What is needed
Please rewrite the lines below with "Viewport" changed to "Display" and everything else kept the same, leaving out the pictures.

[Records for pointing to text and elements]
___

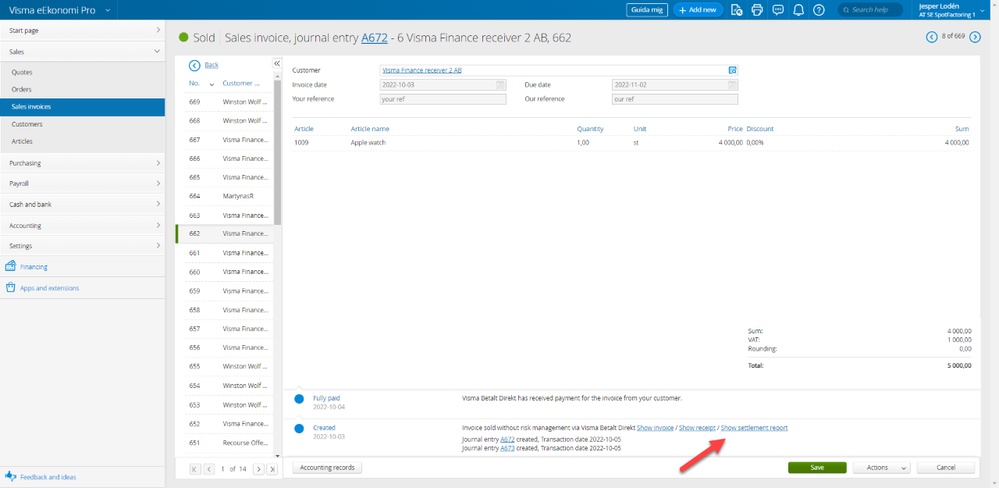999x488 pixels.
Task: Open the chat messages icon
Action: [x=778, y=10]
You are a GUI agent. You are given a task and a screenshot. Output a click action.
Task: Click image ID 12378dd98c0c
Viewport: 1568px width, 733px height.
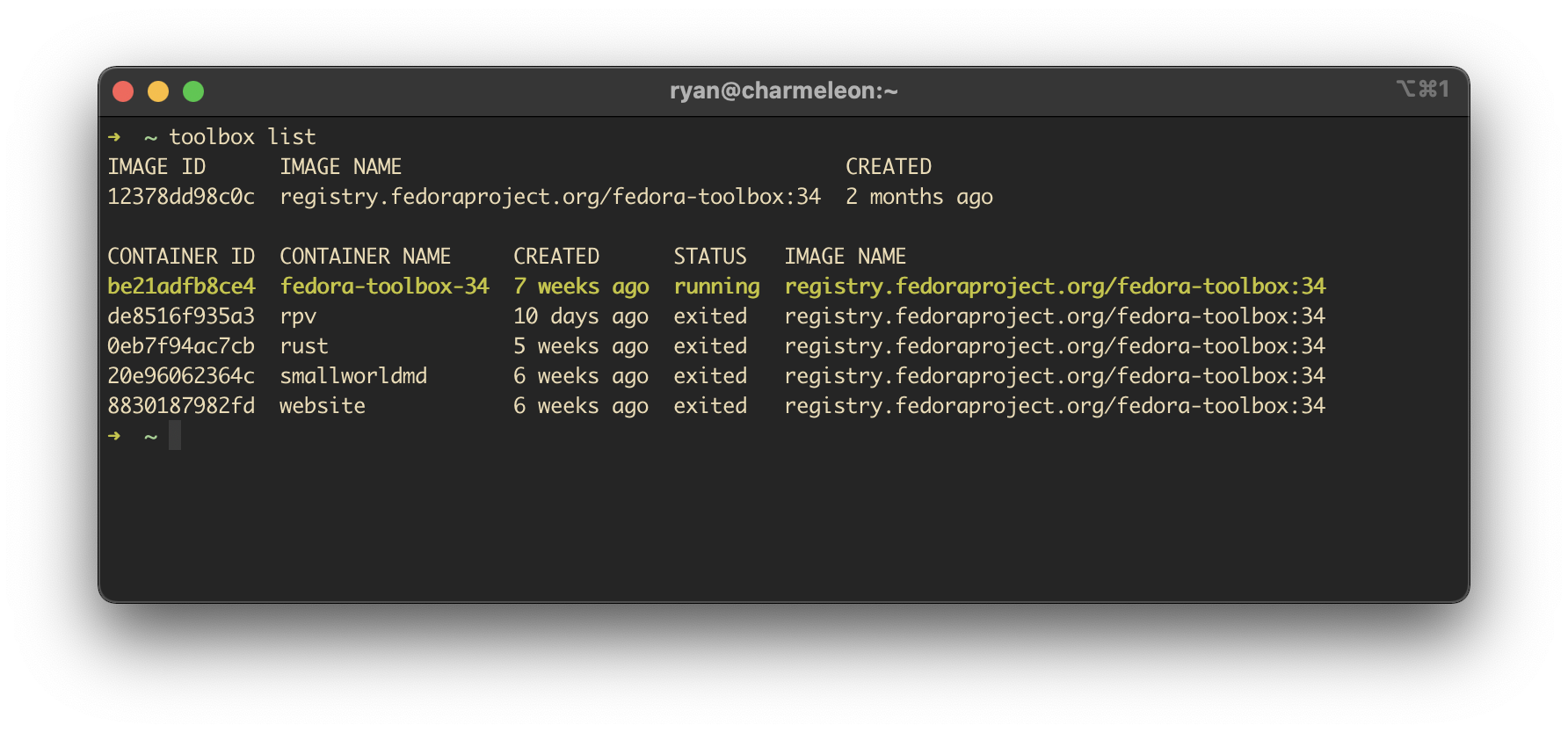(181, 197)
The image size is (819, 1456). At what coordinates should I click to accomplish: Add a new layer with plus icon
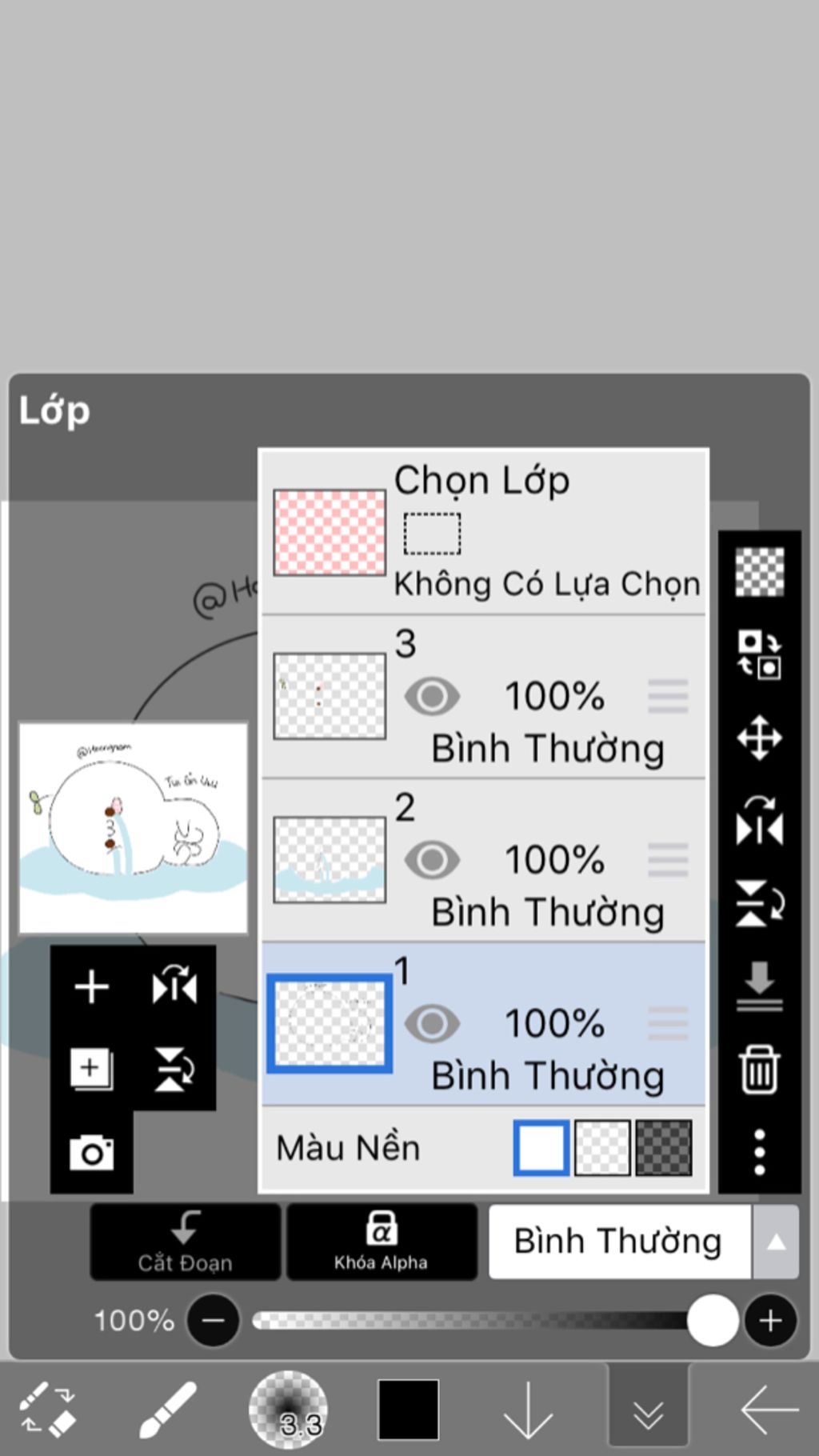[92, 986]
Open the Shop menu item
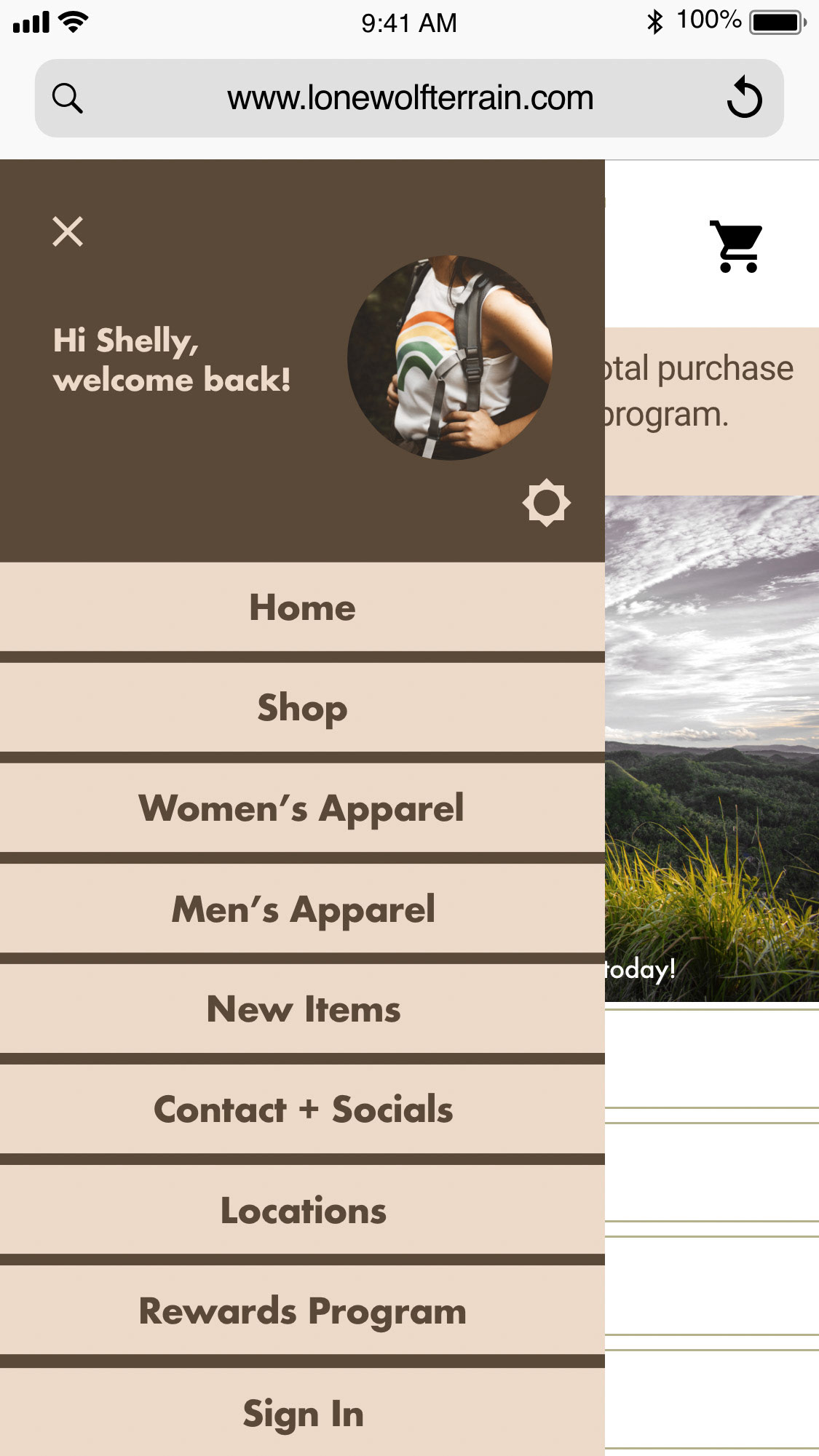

___

Full output
999x488 pixels.
Task: Open the chat messages icon
Action: [x=778, y=10]
You are a GUI agent. You are given a task and a screenshot. Output a click action.
Task: Click image ID 12378dd98c0c
Display: 1568px width, 733px height.
(181, 197)
The image size is (819, 1456). At what coordinates should I click to accomplish: Add a new layer with plus icon
[92, 986]
Open the Shop menu item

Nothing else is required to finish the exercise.